特徴としては「大げさ」「擬音が多い」「なんでも一番」といったところでしょうか。
すぐ近くのゆがふ館で仕事をしていたおばあさんがこんな話をしていました。
あるおじいさんが畑からの帰りに、おばあさんの家の前を通りかかりました。
このおじいさん、タイミングが悪く、おばあさんが掃除をしたばかりの道を、土のたくさんついたショベルカーで通ってしまったのです。

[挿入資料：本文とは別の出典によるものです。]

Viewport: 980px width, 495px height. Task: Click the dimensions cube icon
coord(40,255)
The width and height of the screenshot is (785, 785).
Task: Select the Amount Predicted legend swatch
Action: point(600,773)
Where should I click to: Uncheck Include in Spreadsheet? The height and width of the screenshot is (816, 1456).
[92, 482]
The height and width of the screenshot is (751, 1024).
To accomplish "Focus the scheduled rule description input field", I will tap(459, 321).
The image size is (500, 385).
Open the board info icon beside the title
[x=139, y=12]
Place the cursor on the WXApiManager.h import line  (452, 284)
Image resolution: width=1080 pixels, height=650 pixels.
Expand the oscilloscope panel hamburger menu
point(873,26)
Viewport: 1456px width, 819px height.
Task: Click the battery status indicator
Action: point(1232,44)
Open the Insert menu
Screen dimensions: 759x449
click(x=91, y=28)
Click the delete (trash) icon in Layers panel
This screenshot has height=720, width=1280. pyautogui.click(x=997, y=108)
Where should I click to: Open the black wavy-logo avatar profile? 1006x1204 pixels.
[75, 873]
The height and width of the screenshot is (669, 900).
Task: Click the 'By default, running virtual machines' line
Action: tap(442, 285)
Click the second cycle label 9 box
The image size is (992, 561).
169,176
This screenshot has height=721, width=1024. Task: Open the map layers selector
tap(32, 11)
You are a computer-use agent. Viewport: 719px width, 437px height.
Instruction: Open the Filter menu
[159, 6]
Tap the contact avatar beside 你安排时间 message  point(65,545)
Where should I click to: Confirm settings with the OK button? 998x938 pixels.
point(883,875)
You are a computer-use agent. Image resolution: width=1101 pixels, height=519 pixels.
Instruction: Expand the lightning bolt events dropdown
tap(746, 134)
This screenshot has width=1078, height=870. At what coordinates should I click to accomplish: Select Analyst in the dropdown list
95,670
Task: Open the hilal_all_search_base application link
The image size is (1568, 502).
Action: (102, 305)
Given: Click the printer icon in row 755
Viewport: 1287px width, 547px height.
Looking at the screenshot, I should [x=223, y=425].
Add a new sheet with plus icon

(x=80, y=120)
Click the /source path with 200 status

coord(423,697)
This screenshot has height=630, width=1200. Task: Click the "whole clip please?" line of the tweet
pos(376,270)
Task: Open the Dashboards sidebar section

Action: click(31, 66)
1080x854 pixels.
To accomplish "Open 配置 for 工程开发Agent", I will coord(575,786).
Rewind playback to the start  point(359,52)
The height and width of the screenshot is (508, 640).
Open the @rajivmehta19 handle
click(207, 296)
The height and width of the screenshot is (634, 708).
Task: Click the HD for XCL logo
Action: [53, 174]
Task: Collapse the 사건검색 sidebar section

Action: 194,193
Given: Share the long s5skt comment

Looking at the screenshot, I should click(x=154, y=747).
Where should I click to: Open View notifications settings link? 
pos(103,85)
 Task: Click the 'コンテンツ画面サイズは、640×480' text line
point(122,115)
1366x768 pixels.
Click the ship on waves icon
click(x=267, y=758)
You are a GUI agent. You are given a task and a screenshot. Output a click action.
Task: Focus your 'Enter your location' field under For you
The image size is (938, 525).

「あのじぃさんよ!!あたしが道掃除ぴしゃーっとしたら、
いっちばん綺麗な時にキャタピラでガンガラガンガラ通ってよ!
その後ろに土をダッホ!ダッホ!ダッホ!!って落としていってから~!
ならんさ!!!」
とかなりお怒りのご様子。
でもこんな風に話をされたら笑うしかないですよね。
…掃除をしたばかりの道にキャタピラの土がカステラ状に落ちていってとても嫌だった…
という話をしているのですが、まるで大きな土の山が道にいくつもできてしまったかの様な話っぷりです。
とても大げさで、それでいて嫌味じゃなく、表現がとても豊かだと思いませんか?
あぁ音声でお届けできないのが、なんとも…もどかしい。
そんなユーモラスな会話が島の日常で繰り広げられていているのです。
その表現方法は種子取祭のような祭りで観られるキョンギン(狂言)でも多く使われ、私たちを楽しませてくれます。
テードゥンムニ(竹富島の方言)で演じられるキョンギンは毎年毎年同じ演目が行われるというのに、子供にも大人にも大人気。
その中のセリフに面白い擬音や表現がちりばめられています。
「組頭」では自分の鍬が一番素晴らしいと自慢し、鍬で畑を耕す音を「ガバラッ!ガバラッ!」とまるで大岩をひっくり返したかのよう。
「鍛屋の願い」では、大きな耳だという事を「沖縄豚の耳のようにダイラダイラと…」と身振り手振りも加え皆を笑わせます。
竹富島の人たちの豊かなコミュニケーション能力は、遠い昔から日々交わされてきた楽しい会話や、笑いを誘うユーモラスな表現で培われたものなのかもしれませんね。
竹富島のじいさんばぁさんの話しは、いっちばぁ~ん面白い。